En Turquie, la présence des millions de réfugiés syriens suscite de plus en plus d'hostilité dans la société
A plusieurs mois d’élections qui s’annoncent difficiles pour le président Erdogan, l'opposition dénonce la situation des migrants syriens notamment et propose de les renvoyer à Damas, malgré la guerre.
La Turquie est le pays qui accueille le plus de réfugiés au monde : 3,7 millions de Syriens sont présents, selon un chiffre officiel, qui grimpe à 5 millions, si l'on ajoute les réfugiés d’autres nationalités, notamment des Afghans. Or, dans la société turque, leur présence suscite de plus en plus d’hostilité, que l’opposition tente d’instrumentaliser à un an d’élections qui s’annoncent difficiles pour le président Erdogan.
Alors, pour tenter d’apaiser ce sentiment anti-réfugiés, les autorités turques ont pris une mesure inédite : les Syriens enregistrés dans le pays n’ont pas le droit de faire l’aller-retour avec la Syrie pendant les fêtes de fin du ramadan, qui ont commencé ce 2 mai, comme une petite partie d’entre eux le faisaient chaque année.
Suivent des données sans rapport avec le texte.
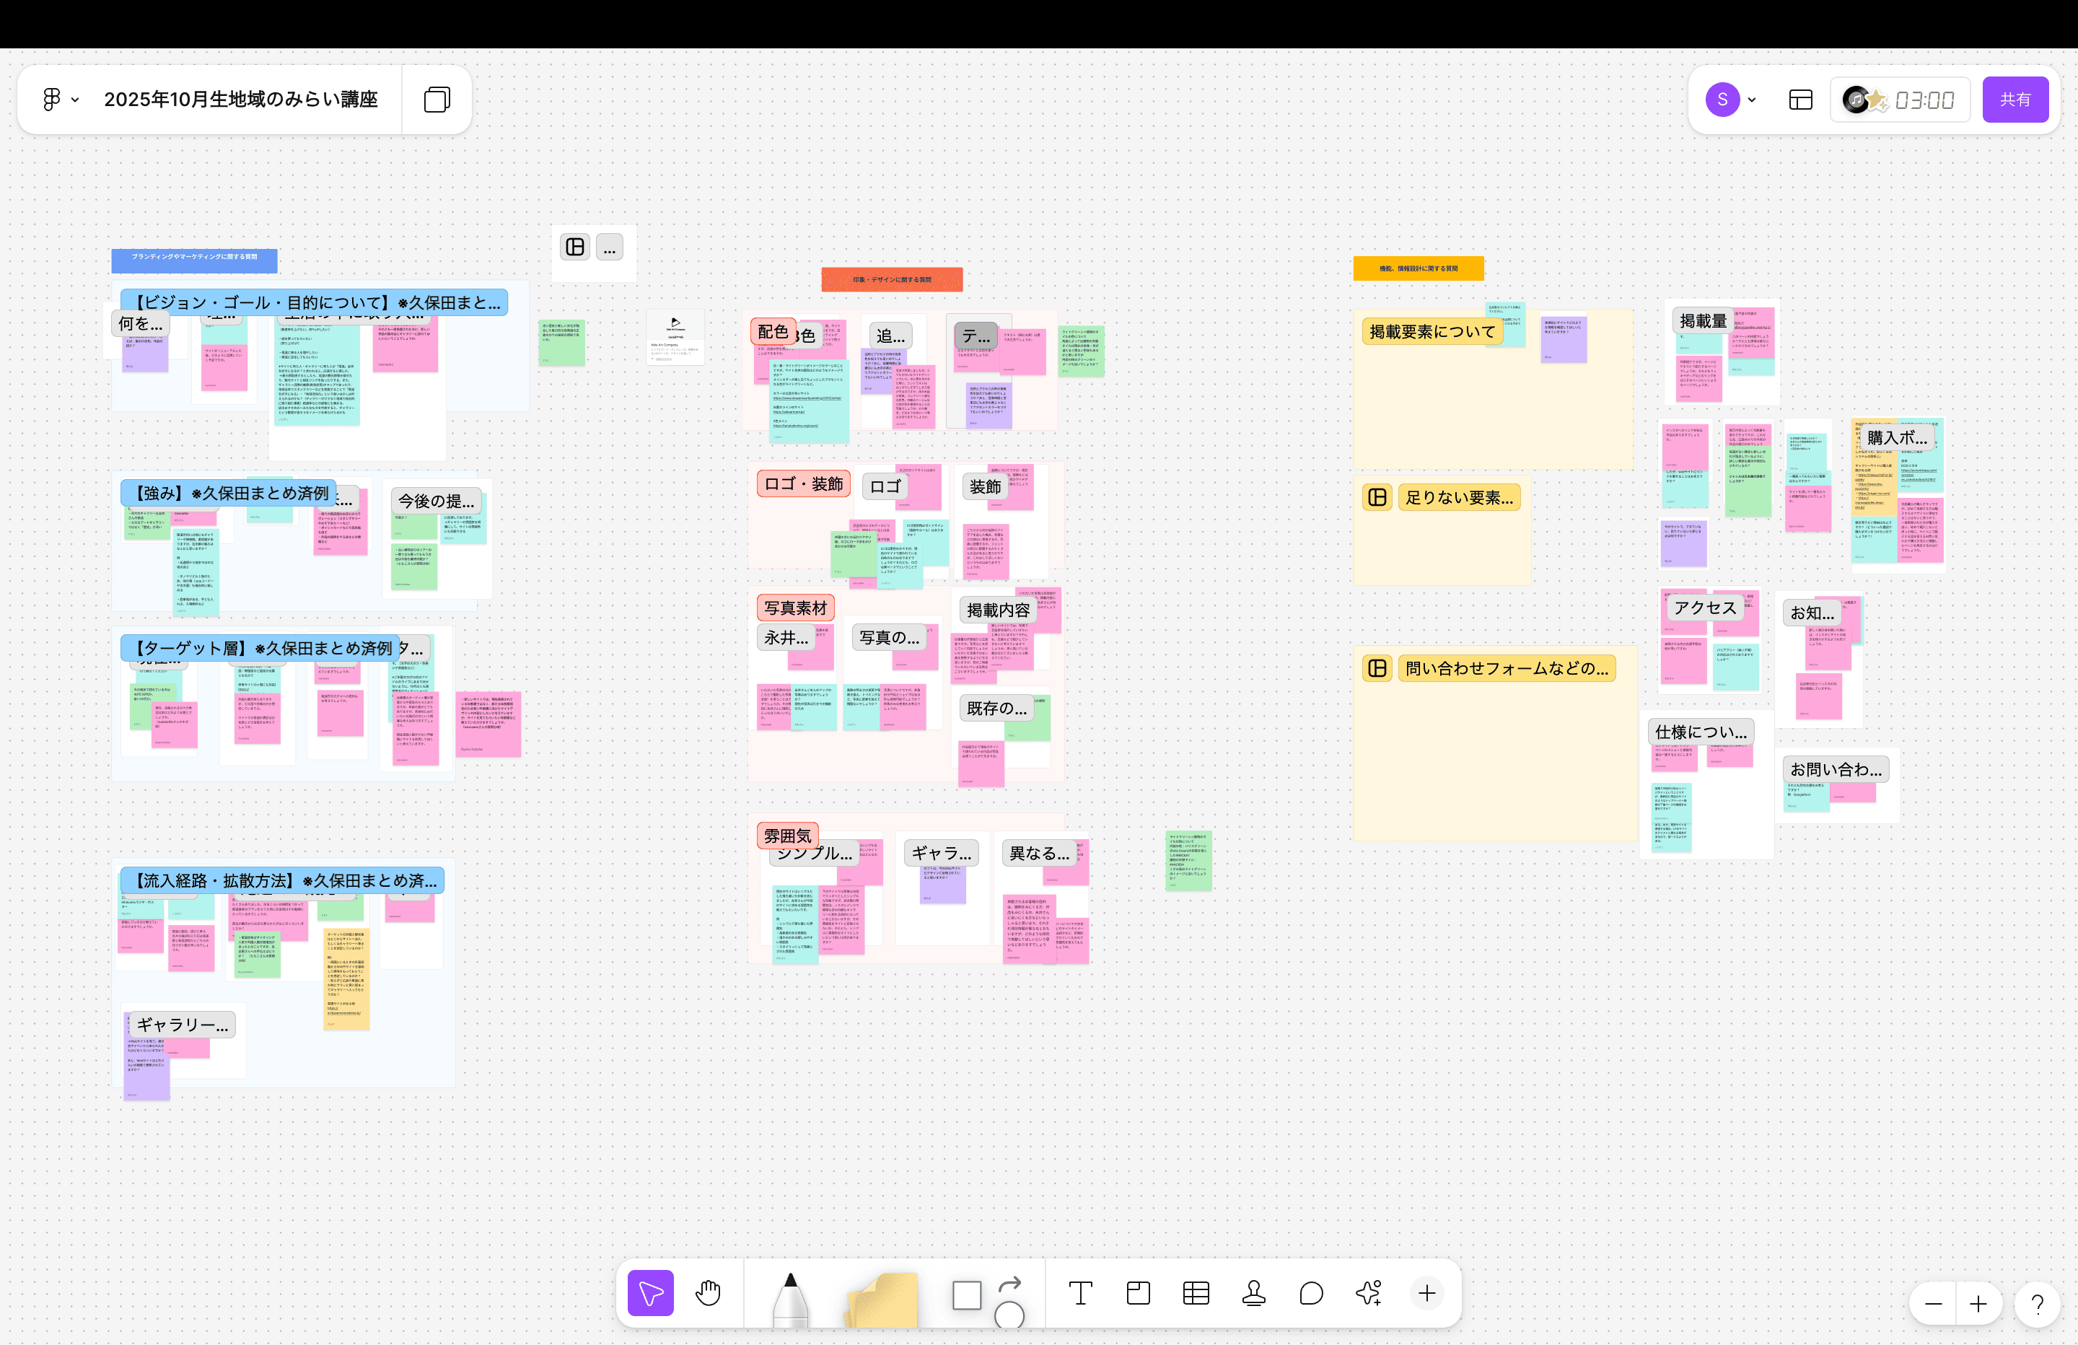
Task: Zoom out with minus button
Action: pos(1933,1305)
Cette décision est intervenue après une énième polémique déclenchée par le principal parti d’opposition, le CHP, le Parti républicain du peuple, créé par Mustafa Kemal Atatürk. Son dirigeant, Kemal Kiliçdaroglu, a promis, une fois de plus, de renvoyer tous les Syriens chez eux en cas de victoire aux élections de l’an prochain, alors que les autorités – à commencer par le président Erdogan – répètent jusqu’ici qu’il n’est pas question de les renvoyer contre leur gré, tant que leur pays ne sera pas en paix.
"Entre le paradis et l’enfer"
Cette surenchère anti-réfugiés inquiète beaucoup Shady Eed, un artiste syrien qui vit à Istanbul depuis 10 ans. Ce denier n’avait pas prévu de rentrer en Syrie pour l’Aïd el-Fitr. Mais les polémiques à répétition dans l’arène politique et sur les réseaux sociaux renforcent chez lui le sentiment d’être "coincé" dans un entre-deux. Il utilise le mot "Araf" qui signifie, dans l'Islam, l’endroit situé entre le paradis et l’enfer : le purgatoire.
"C’est la situation de ceux qui ont quitté la Syrie. En Turquie, si vous vous habillez bien, on dit : 'Regardez ces Syriens, ils prennent du bon temps !' Quand vous n’êtes pas bien habillé, on dit : 'Regardez leur accoutrement, ils ne savent pas se tenir !' Quand vous trouvez un emploi, on dit : 'Et voilà encore un Syrien qui vole notre travail !'’ Quand vous ne travaillez pas, on dit : 'Quels fainéants, ces Syriens !' Même si j’ai fait un doctorat en Turquie, même si je suis artiste et même si je parle plusieurs langues, je suis coincé à Istanbul. Je ne peux pas quitter la ville pour faire des recherches universitaires. Je ne peux pas quitter le pays pour exposer mes œuvres ailleurs. En Europe, de toute façon, personne ne veut de nous... Quoi qu’on fasse, c’est sans issue", déplore-t-il.
Comme les autres Syriens de Turquie, le peintre ne bénéficie pas du statut de "réfugié" à proprement parler, mais d’une "protection temporaire". Une protection qui, certes, lui offre des droits, tels que l'accès aux soins, à l’éducation, au marché du travail, mais avec d’immenses lacunes. Ce statut l’empêche par exemple de sortir de sa province d’enregistrement, à savoir Istanbul. Shady et ceux de ses compatriotes qui ne souhaitent pas participer à l’un des programmes de "retour volontaire" en Syrie mis en place par les autorités turques sont donc bel et bien coincés, physiquement et mentalement. Et vu l’attitude de l’opposition, l'artiste appréhende beaucoup la campagne pour les élections législatives et présidentielle de juin 2023.